» **Assignment**: Find every line below where the string "Bord" shows up, and copy those lines.

Collected data entries:
· · · ·
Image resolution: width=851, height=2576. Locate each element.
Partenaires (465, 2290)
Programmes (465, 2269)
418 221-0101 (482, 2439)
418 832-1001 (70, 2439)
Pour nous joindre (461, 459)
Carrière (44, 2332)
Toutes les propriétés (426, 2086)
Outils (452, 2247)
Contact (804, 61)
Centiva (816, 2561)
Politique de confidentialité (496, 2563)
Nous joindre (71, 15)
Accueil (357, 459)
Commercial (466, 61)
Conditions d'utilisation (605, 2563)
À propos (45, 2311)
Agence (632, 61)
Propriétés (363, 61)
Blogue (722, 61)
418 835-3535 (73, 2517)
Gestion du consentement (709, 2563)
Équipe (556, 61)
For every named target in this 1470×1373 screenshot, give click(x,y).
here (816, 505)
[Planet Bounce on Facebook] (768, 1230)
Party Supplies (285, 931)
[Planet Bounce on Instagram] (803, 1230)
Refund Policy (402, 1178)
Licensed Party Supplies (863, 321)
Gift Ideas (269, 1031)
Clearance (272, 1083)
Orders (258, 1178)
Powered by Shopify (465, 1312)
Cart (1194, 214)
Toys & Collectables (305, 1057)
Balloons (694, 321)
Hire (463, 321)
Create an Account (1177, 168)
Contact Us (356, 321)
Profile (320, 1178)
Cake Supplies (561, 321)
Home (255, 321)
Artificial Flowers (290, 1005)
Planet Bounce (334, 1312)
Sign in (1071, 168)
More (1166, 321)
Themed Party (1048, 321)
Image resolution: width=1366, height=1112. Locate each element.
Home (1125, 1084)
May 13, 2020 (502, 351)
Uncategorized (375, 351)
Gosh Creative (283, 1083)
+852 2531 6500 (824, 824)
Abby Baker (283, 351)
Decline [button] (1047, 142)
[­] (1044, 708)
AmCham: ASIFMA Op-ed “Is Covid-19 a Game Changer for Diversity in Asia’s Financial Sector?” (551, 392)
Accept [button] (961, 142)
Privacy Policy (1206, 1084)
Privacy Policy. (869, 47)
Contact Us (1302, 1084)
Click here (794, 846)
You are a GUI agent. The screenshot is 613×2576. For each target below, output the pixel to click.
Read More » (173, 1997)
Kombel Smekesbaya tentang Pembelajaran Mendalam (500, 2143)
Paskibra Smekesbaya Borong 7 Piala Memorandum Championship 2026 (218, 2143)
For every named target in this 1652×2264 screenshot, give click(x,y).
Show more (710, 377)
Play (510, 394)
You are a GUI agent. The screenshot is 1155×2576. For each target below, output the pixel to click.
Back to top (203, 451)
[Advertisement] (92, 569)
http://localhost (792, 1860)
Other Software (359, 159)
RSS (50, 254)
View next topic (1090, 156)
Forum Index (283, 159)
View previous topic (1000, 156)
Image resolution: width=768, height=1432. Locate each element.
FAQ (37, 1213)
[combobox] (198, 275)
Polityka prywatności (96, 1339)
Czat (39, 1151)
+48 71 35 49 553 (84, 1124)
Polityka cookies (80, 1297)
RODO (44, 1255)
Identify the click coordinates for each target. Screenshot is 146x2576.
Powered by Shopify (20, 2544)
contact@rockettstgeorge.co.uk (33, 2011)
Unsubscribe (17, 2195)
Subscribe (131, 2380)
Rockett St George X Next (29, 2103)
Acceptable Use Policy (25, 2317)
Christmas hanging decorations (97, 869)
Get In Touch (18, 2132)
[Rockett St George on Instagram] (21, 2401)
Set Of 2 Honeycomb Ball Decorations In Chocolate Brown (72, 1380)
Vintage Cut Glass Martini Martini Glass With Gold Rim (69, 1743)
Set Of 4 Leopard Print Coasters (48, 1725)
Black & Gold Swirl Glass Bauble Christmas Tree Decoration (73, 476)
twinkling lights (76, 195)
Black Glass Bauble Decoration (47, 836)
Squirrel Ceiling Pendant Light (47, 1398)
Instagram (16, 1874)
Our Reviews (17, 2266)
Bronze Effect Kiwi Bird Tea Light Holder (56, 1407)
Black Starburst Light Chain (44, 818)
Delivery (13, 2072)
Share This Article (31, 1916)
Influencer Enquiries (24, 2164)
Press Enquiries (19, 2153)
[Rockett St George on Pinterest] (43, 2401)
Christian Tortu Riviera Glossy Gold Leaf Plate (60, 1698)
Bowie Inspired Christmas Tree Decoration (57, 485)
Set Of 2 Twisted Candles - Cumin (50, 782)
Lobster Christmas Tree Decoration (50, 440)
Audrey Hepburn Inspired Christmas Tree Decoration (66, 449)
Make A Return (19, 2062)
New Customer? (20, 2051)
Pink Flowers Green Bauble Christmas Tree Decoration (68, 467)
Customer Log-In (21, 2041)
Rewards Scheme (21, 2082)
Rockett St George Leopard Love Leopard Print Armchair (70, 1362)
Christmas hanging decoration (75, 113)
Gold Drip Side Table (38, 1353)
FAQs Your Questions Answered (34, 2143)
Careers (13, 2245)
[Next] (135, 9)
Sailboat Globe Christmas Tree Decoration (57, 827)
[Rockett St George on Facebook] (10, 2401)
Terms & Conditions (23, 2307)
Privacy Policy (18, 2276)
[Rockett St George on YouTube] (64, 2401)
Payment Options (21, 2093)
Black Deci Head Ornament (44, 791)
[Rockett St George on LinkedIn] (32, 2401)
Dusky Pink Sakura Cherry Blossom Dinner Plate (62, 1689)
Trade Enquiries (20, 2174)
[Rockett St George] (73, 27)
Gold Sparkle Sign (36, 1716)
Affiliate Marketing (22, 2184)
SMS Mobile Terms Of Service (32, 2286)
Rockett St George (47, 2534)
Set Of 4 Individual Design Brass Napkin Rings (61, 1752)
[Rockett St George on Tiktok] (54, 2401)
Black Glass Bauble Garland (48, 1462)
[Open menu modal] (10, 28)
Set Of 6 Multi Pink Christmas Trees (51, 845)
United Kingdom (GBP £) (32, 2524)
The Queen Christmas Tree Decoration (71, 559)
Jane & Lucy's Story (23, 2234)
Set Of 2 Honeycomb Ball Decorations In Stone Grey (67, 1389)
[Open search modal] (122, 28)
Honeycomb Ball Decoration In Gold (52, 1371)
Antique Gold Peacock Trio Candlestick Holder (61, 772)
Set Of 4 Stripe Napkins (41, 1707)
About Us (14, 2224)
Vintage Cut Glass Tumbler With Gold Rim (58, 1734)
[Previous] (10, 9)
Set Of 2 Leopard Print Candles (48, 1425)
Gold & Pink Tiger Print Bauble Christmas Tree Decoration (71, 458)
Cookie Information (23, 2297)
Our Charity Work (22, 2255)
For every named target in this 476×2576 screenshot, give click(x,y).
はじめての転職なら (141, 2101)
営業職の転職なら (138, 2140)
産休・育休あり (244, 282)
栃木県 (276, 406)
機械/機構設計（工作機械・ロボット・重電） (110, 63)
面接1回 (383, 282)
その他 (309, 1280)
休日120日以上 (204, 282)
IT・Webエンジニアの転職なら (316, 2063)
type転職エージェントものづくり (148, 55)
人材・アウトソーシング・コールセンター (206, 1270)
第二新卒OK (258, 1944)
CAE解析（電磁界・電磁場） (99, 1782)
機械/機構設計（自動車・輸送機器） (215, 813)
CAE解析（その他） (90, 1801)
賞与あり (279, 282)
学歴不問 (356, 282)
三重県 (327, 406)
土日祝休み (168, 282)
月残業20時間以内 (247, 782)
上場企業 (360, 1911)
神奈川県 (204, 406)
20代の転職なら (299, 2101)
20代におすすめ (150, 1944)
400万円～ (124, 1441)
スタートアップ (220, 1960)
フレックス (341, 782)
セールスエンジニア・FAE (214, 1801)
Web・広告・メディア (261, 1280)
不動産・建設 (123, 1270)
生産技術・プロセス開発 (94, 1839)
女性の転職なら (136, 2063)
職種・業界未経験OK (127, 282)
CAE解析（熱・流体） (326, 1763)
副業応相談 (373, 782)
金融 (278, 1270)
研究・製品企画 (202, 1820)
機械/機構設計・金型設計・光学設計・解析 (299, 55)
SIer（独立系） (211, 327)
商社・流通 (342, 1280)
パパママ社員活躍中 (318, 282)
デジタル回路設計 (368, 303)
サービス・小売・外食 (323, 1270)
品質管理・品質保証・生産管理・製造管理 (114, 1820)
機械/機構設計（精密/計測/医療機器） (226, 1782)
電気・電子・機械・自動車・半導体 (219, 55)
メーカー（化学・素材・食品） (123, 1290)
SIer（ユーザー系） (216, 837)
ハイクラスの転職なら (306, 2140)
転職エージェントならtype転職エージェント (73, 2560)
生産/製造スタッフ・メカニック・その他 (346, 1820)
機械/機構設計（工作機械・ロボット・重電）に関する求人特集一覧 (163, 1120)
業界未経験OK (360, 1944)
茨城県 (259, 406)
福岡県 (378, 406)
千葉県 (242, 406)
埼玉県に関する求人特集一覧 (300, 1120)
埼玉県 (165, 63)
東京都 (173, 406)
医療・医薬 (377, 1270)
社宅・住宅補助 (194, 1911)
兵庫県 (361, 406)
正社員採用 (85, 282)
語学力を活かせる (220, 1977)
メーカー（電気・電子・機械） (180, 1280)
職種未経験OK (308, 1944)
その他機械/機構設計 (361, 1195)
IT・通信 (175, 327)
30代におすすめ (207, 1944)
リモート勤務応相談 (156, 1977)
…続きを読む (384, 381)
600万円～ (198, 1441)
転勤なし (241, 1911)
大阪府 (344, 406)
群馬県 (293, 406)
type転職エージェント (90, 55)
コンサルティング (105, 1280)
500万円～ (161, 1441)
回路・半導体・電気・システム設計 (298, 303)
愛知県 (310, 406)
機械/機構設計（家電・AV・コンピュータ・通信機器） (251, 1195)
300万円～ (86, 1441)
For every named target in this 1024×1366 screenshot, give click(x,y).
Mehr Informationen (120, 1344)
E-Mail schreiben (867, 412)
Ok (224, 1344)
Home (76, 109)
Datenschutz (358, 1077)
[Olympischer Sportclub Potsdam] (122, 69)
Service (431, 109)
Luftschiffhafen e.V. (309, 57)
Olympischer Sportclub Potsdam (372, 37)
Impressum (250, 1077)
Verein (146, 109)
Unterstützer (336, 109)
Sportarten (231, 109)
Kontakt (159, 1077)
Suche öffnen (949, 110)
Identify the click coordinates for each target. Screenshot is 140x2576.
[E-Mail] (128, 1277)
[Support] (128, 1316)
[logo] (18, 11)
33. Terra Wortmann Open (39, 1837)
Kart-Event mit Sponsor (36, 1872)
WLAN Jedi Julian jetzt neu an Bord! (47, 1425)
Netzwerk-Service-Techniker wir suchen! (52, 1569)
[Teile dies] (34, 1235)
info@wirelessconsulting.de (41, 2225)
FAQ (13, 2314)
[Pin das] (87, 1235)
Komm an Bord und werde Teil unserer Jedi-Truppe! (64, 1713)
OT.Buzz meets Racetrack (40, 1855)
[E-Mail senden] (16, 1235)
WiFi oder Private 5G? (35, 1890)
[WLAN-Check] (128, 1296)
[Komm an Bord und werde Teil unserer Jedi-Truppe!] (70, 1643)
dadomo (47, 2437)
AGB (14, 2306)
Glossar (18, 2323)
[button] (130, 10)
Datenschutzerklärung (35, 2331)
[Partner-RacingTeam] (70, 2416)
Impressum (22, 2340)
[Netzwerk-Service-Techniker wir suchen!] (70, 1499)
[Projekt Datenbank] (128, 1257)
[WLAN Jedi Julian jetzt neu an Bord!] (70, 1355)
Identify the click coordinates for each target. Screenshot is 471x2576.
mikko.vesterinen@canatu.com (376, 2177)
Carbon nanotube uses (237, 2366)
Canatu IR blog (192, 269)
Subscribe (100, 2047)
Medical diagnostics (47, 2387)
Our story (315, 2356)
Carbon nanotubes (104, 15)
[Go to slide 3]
· · · ·
» **Answer box**:
WLAN Jedi Julian jetzt neu an Bord! (47, 1425)
Komm an Bord und werde Teil unserer Jedi-Truppe! (64, 1713)
[Komm an Bord und werde Teil unserer Jedi-Truppe!] (70, 1643)
[WLAN Jedi Julian jetzt neu an Bord!] (70, 1355)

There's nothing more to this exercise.